## Questions:
1. In the genome editing text, where is the organization launching its CAD program this week?
2. From the genome editing text, copy word for word the part that opens with "With this CAD" and closes with "toward finding cures.".

## Document text:
..............................
Foundries such as the Edinburgh Genome Foundry assemble fragments of synthetic DNA and send them to labs for testing in cells.

Edinburgh Genome Foundry, University of Edinburgh

In the next decade, medical science may finally advance cures for some of the most complex diseases that plague humanity. Many diseases are caused by mutations in the human genome, which can either be inherited from our parents (such as in cystic fibrosis), or acquired during life, such as most types of cancer. For some of these conditions, medical researchers have identified the exact mutations that lead to disease; but in many more, they're still seeking answers. And without understanding the cause of a problem, it's pretty tough to find a cure.

We believe that a key enabling technology in this quest is a computer-aided design (CAD) program for genome editing, which our organization is launching this week at the Genome Project-write (GP-write) conference.

With this CAD program, medical researchers will be able to quickly design hundreds of different genomes with any combination of mutations and send the genetic code to a company that manufactures strings of DNA. Those fragments of synthesized DNA can then be sent to a foundry for assembly, and finally to a lab where the designed genomes can be tested in cells. Based on how the cells grow, researchers can use the CAD program to iterate with a new batch of redesigned genomes, sharing data for collaborative efforts. Enabling fast redesign of thousands of variants can only be achieved through automation; at that scale, researchers just might identify the combinations of mutations that are causing genetic diseases. This is the first critical R&D step toward finding cures.
..............................
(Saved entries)
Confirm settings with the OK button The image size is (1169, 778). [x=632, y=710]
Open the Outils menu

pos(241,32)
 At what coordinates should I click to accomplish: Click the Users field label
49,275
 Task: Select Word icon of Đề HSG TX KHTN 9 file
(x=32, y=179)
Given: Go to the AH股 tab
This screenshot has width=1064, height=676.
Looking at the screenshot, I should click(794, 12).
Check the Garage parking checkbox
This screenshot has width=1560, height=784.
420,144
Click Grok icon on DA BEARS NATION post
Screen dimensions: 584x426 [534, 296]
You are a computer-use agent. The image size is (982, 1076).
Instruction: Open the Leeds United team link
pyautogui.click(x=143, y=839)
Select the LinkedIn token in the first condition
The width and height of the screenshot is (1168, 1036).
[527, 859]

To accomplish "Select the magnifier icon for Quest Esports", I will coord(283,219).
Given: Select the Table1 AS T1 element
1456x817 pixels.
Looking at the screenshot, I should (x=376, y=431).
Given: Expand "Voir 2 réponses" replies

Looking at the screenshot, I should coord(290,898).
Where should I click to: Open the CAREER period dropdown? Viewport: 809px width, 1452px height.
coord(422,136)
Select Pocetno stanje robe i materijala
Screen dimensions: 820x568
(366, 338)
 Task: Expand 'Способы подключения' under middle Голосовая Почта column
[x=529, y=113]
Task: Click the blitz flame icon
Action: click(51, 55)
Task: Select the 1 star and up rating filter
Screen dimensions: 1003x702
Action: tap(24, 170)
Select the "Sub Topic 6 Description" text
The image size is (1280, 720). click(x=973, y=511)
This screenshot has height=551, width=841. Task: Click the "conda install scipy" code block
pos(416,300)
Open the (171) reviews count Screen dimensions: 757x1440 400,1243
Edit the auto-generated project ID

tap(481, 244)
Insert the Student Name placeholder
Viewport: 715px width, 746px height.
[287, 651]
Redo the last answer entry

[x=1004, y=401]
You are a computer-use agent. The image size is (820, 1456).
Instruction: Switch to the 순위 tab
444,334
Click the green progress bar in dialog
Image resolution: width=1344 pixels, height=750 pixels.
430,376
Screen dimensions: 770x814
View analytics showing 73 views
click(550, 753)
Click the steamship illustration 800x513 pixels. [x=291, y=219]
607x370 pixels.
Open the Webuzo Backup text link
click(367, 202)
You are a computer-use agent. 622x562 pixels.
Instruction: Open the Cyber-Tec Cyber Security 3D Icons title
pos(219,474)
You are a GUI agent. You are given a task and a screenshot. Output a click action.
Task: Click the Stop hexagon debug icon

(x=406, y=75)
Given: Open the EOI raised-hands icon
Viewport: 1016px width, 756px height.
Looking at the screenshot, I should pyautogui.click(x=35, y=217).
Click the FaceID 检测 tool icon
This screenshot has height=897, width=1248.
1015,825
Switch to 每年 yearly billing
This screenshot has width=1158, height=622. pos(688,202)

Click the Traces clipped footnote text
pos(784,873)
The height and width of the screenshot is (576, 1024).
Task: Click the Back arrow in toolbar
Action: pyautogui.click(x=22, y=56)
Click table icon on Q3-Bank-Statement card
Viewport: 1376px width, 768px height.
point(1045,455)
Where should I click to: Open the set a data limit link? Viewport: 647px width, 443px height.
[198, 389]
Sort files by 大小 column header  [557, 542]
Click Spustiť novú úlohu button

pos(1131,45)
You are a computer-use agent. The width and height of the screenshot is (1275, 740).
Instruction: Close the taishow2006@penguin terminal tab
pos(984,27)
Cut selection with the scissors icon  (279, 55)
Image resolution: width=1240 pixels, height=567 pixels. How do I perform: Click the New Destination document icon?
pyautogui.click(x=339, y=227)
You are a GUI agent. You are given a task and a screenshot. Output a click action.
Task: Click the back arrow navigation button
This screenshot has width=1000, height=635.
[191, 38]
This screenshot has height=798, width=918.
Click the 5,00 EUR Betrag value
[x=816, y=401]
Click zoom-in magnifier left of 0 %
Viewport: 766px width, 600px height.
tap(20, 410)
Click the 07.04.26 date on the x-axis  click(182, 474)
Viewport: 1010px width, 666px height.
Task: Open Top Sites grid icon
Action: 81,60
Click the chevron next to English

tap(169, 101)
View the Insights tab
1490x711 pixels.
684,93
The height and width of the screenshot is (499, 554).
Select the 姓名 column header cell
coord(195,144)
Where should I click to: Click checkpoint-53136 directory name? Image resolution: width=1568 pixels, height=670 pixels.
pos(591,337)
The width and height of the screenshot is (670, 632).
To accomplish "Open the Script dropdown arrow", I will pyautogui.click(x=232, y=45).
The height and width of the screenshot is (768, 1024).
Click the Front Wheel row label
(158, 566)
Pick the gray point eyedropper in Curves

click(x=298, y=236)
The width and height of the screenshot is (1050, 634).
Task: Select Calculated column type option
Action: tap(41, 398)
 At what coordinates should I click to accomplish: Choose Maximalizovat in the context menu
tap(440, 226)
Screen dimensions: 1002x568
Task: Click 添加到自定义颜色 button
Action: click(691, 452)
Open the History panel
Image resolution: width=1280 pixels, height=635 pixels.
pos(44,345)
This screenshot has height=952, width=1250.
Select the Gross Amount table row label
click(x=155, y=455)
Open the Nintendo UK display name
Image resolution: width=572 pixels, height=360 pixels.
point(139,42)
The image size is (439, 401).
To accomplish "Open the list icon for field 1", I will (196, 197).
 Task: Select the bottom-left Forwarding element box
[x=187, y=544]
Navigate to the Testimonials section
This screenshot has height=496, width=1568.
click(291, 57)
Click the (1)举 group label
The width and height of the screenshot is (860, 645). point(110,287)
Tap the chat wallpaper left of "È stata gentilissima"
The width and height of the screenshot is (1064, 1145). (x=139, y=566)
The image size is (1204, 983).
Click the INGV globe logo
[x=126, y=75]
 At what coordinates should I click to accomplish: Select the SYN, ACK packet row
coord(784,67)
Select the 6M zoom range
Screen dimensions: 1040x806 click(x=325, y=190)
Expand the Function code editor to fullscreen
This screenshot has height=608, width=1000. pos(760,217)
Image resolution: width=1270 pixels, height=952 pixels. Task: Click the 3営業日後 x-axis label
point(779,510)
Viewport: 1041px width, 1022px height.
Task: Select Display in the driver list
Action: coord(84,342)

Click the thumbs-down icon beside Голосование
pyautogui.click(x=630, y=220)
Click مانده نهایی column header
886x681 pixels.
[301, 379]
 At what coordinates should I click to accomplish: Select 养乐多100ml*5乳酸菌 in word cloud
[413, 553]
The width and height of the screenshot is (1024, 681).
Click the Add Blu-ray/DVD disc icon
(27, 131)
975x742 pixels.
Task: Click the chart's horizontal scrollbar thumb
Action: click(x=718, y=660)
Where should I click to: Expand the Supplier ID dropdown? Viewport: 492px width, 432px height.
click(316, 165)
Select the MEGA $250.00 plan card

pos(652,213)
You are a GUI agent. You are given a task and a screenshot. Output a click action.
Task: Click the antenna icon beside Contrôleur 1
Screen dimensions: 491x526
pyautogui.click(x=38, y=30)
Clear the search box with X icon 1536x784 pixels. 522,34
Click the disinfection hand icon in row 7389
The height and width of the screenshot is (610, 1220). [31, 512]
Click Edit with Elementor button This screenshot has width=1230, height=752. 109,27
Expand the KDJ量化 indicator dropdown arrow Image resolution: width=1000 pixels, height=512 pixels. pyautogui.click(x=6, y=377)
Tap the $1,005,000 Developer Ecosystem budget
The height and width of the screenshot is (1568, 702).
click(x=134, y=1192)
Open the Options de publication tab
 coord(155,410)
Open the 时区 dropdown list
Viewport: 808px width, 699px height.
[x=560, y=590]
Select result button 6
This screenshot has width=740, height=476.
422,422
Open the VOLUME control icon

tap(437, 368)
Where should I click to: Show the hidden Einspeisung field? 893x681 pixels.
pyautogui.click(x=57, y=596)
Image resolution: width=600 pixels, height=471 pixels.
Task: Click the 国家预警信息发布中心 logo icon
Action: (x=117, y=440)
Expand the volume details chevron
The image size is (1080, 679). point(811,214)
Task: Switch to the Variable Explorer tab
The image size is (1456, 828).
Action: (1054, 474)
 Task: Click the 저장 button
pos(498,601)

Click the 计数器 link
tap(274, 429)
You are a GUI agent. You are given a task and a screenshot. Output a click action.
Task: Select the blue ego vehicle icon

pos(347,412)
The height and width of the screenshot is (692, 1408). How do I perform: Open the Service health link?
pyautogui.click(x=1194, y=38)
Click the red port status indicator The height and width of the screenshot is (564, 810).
..............................
## Responses:
1. At the Genome Project-write (GP-write) conference.

2.
With this CAD program, medical researchers will be able to quickly design hundreds of different genomes with any combination of mutations and send the genetic code to a company that manufactures strings of DNA. Those fragments of synthesized DNA can then be sent to a foundry for assembly, and finally to a lab where the designed genomes can be tested in cells. Based on how the cells grow, researchers can use the CAD program to iterate with a new batch of redesigned genomes, sharing data for collaborative efforts. Enabling fast redesign of thousands of variants can only be achieved through automation; at that scale, researchers just might identify the combinations of mutations that are causing genetic diseases. This is the first critical R&D step toward finding cures.